Which brings us to the supposed death of Silicon Valley, a fate that has long been predicted but with data now finally catching up. San Francisco apartment rents in 2020 have deflated by 20 percent after an up-up-and-away decade that made the city truly unlivable. Home inventory has reached a fifteen-year high in a city blighted by restrictive housing policy that makes construction cranes as miraculous as stumbling upon a burning bush. The growth in online sales-tax collection, according to the San Francisco Chronicle, is the lowest of all counties in the state of California. And public tech companies, such as Pinterest, paid upwards of $90 million to break its lease in downtown San Francisco. Some would argue this is a clear end to Bay Area tech dominance, while others would point to the many new unicorns that popped up this year despite the once-in-a-century pandemic. No one’s living here, yet somehow the companies are still growing.

Silicon Valley doesn’t really have cultural critics to weigh in on whether this era is officially over, but we do have venture capitalists. And our Nostradomuses are telling us that change is afoot.
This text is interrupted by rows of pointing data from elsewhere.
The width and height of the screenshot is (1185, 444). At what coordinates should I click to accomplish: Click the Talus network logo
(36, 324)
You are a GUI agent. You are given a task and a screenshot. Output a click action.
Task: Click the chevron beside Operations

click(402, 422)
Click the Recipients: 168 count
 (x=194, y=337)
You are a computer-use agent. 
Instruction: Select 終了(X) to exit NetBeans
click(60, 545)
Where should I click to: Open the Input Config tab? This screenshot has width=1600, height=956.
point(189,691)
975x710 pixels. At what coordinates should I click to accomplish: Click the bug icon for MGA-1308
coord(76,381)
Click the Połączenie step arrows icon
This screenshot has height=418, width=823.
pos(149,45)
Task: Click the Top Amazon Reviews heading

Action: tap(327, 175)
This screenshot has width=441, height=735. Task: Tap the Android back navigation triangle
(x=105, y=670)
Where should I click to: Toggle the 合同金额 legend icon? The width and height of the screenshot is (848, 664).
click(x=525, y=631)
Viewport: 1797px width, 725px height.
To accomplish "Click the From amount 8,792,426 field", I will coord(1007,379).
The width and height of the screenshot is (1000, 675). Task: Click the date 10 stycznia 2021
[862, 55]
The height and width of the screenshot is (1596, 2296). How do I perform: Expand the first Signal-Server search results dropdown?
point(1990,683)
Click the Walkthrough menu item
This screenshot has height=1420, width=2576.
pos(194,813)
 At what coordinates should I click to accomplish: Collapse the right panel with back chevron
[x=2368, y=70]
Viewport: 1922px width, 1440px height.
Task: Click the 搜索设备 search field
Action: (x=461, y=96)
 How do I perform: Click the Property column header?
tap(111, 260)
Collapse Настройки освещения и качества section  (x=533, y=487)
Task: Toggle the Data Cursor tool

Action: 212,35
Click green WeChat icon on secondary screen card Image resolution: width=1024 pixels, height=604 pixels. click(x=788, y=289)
Do we really need this office? The founders all have left.

Their entire partnership is now living in Montana. It’s only a two-hour flight away!

Denver seems like a good option, but Reno has no state income tax.

The weirdness of this exodus is that it is not driven by fear. Technologists weren’t really driven out by plague or fire or San Francisco’s insatiable need for higher tax revenue. Those ills were always apparent, and yet people stayed to carry the torch.

The exodus of tech’s true believers may be that the covenant is finally fulfilled. That when America—along with the rest of the world—met their darkest hour and turned inward, the technology that was long ridiculed as frivolous or dangerous led us to relative normalcy. The Zooms. The Tiger Kings. The Signal chats. The Slack jokes. An election news cycle that plowed ruthlessly forward on Twitter. Though inconvenient, mothers and fathers set their children in front of screens to occupy them for just long enough to survive a terrible year. And maybe, just maybe, the same-day-shipping racket that made Jeff Bezos the richest man alive was actually a feat of human genius that held the country together when public infrastructure and the social fabric were fraying at the seams. Perhaps our lowly software revolution was actually the fruition of a long-held California dream, when the physical world forced us inside and virtual life prevailed.

Silicon Valley is no longer a place, they’ll say. It’s a way of being, of building, and the latest embodiment of belief in human progress. And it’s spreading faster than the viruses and the wildfires and the apocalyptic threats that mire our physical world.

For that triumph, the nerds can now smell the impending scapegoating of their success. And like so many of history’s prophets and heretics, those who believe most fervently in the promise of technology are beginning their long march away from the Valley.

And they will substitute the virtual world for the physical space that once defined this movement. Silicon Valley is no longer a place, they’ll say. It’s a way of being, of building, and the latest embodiment of belief in human progress. And it’s spreading faster than the viruses and the wildfires and the apocalyptic threats that mire our physical world.

Silicon Valley is over. The exodus is just beginning.